中文摘要 |
錯誤發音檢測(mispronunciation detection)為電腦輔助發音訓練(computer assisted pronun-ciation training, CAPT)研究中十分重要的一個環節,其目的是回饋給語言學習者是否在其讀誦一段話中的出現錯誤發音。一般而言,錯誤發音檢測流程可分為兩部分:1)前端特徵擷取模組,基於學習者所念誦的音素或語句段落和聲學模型(acoustic model)的比對以擷取對應的具有鑑別性之發音檢測特徵;2)後端分類模組,基於所求得發音檢測特徵,判斷音素或語句段落所歸屬類別(正確發音或錯誤發音)。在本篇論文延續錯誤發音檢測研究而主要有三項貢獻:1)比較並結合當前基於深層類神經網路(deep neural networks, DNN)與摺積類神經網路(convolutional neuron networks, CNN)之先進的聲學模型以產生更具鑑別性發音檢測特徵;2)我們比較並結合不同分類方法,以期能達到更佳的發音檢測表現;3)針對錯誤發音檢測所包括的模組,進行一系列廣泛且深入的實驗分析與討論。從一套以華語做為第二語學習目標語言的大量語料庫之實驗結果顯示,我們所提出融合多種深層類神經網路聲學模型與分類技術的方法的確能較基礎方法有顯著的效能提升。 |
英文摘要 |
Automatic mispronunciation detection plays a crucial role in a computer assisted pronunciation training (CAPT) system. The main purpose of mispronunciation detection is to judge whether the pronunciations of a non-native speaker are correct or not.

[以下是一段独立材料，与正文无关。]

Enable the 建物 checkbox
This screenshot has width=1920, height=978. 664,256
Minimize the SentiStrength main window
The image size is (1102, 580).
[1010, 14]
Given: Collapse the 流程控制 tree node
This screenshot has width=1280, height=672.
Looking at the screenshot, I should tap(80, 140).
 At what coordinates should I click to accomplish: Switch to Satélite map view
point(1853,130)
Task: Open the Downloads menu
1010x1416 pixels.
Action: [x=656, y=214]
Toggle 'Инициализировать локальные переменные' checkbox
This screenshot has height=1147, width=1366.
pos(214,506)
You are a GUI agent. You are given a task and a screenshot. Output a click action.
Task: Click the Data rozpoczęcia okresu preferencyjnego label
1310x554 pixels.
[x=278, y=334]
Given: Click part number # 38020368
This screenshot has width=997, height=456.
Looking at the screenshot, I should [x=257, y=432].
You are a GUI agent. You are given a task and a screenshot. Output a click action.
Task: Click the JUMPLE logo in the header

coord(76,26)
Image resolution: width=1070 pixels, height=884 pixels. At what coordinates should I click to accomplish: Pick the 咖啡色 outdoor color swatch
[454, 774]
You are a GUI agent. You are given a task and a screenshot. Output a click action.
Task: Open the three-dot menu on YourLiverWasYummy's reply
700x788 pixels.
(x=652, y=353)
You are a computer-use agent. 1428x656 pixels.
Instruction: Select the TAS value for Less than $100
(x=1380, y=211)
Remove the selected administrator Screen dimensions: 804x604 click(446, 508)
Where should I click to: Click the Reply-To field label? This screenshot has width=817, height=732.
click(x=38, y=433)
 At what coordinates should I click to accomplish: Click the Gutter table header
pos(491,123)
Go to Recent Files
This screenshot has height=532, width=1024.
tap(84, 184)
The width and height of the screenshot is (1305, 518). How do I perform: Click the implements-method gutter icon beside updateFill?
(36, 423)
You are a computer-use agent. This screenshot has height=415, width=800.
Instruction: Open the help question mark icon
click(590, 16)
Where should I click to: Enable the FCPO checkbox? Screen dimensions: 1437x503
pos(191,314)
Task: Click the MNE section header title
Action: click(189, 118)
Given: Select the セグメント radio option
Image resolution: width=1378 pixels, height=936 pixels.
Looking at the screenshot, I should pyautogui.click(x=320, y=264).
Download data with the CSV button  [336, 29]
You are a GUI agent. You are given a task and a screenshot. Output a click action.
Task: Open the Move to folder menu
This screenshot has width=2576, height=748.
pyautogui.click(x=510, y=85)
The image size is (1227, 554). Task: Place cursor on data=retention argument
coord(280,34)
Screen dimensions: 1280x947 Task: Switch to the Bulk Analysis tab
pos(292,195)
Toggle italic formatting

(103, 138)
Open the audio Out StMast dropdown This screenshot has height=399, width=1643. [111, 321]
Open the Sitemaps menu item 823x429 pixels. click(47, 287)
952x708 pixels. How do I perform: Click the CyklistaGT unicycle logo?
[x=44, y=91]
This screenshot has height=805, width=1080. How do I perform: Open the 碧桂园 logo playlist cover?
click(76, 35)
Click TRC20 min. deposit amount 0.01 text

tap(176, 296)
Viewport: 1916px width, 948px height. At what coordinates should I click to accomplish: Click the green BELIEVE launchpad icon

In general, the process of mispronunciation detection can be divided into two parts: 1) a front-end feature extraction module that generates pronunciation detection features based on an input speech segment and its associated reference acoustic models; and 2) a back-end classification module that determines the correctness of the pronunciation of the speech segment according to the output of a classifier that takes the pronunciation detection features of the segment as the input. The main contributions of this work are three-fold. First, we investigate the use of two state-of-the-art acoustic models, respectively based on deep neural networks (DNN) and convolutional neural networks (CNN), and compare their effectiveness for the extraction of discriminative pronunciation detection features. Second, we experiment with different types of classification methods and propose a novel integration of DNN- and CNN-based decision scores at the back-end. Third, we provide an extensive set of empirical evaluations on the aforementioned two modules and associated methods based on a recently compiled corpus for learning Mandarin Chinese as the second language. The experimental results reveal the performance utility of our approach in relation to several existing baselines. |